Please note note that if it is determined (after effectiveness) that an offering is going to price outside the expected price range by a material amount (material amount percentage is defined in the plan of distribution section of the preliminary prospectus), a notification will be sent to customers with the new pricing information. Upon receiving the notification, all eligible customers must reconfirm their indications of interest to remain eligible to participate in the offering. Customers may cancel their bid or reduce tha amount of shares requested up until the close of the auction.

Allocation of Shares

Once the offering price is set, customer bids can be accepted. The allocation of shares through the OpenIPO process will be determined by the limit price submitted with the customer's bid. All customers who submitted bids at or above the public offering price will be allocated either a pro-rated number of shares rounded to the nearest 100 or all of indicated shares. If the customer's limit price is below the offering price of the issue, the customer will not be allocated shares.

Please note: The Underwriter reserves the right at its discretion to modify the allocation methodology at any time. For further information regarding the allocation methodology, please read the plan of distribution in the preliminary prospectus.

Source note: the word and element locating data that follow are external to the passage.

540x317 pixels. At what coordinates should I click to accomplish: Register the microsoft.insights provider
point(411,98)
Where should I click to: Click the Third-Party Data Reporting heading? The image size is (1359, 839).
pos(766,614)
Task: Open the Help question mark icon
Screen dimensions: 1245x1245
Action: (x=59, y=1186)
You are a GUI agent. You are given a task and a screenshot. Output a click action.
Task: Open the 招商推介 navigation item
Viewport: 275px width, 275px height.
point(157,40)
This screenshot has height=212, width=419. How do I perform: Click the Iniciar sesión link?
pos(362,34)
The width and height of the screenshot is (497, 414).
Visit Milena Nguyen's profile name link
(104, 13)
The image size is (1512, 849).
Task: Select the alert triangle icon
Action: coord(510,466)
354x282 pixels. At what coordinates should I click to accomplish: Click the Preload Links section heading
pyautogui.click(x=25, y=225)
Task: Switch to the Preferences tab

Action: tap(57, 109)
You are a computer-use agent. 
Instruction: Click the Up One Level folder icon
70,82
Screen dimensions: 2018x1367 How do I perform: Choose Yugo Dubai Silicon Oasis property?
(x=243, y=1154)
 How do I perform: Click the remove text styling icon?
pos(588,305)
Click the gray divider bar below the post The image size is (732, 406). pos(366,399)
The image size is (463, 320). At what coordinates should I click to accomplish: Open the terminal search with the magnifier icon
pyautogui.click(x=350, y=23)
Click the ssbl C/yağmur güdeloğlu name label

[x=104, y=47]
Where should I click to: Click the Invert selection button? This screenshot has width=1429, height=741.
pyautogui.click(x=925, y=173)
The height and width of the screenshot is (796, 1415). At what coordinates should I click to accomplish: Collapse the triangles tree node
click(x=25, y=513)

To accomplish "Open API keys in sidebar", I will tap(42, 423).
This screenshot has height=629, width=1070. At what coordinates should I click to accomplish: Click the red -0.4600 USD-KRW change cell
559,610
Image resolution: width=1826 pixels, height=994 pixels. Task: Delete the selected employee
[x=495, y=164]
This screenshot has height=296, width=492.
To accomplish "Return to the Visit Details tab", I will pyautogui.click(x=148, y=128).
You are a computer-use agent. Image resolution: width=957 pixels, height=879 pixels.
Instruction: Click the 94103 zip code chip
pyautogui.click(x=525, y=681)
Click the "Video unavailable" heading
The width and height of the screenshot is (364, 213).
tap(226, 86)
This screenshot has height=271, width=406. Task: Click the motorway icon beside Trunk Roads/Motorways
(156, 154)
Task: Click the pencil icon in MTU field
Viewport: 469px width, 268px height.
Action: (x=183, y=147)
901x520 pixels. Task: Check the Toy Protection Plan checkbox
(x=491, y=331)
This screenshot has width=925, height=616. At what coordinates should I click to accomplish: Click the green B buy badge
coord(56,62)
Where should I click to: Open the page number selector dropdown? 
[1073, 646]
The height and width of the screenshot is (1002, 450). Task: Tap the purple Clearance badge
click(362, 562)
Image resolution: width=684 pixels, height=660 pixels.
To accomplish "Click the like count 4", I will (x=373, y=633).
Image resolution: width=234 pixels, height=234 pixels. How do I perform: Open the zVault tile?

Notification of Allocation

Customers will receive a notification that the offering has been priced and allocations have been placed in customer accounts. Customers are instructed to check their accounts on Fidelity.com to verify if they received an allocation. This notification will be sent to the customer via the device that the customer registered for when they signed up for Fidelity Alerts.

Delivery of Confirmation and Final Prospectus

Customers who are allocated shares in the offering will receive a written confirmation and a copy of the issuer's final prospectus. The final prospectus contains the same type of information included in a preliminary prospectus and certain amendments, including, but not limited to, the exact number of shares offered, the net proceeds going to the issuer, and the concession being given to the underwriter.

Holding Period

As with any investment, customers are free to sell the securities obtained during an IPO whenever they determine it is appropriate for them. However, if customers sell within the first 15 calendar days from the start of trading in the secondary market, it will affect their ability to participate in new issue equity public offerings through Fidelity by not being considered eligible to participate (or place indications of interests or bids) in future offerings for a defined period of time.

The defined period of time which you will be prevented from participating depends on how many times you have flipped shares in the past and a breakdown of those "exclusion" periods are listed below:

The first time customer sells shares of an IPO obtained through Fidelity within first 15 calendar days of the security trading in the secondary market they will be prevented from participating in IPO process for 180 days. The second time customer sells shares of an IPO obtained through Fidelity within first 15 calendar day they will be prevented from participating in IPO process for 365 days. The third time customer sells shares of an IPO obtained through Fidelity within first 15 calendar day they will be prevented from participating in IPO process permanently.

The venture capital affiliates of Fidelity Investments hold an equity investment of less than 5% in W.R. Hambrecht.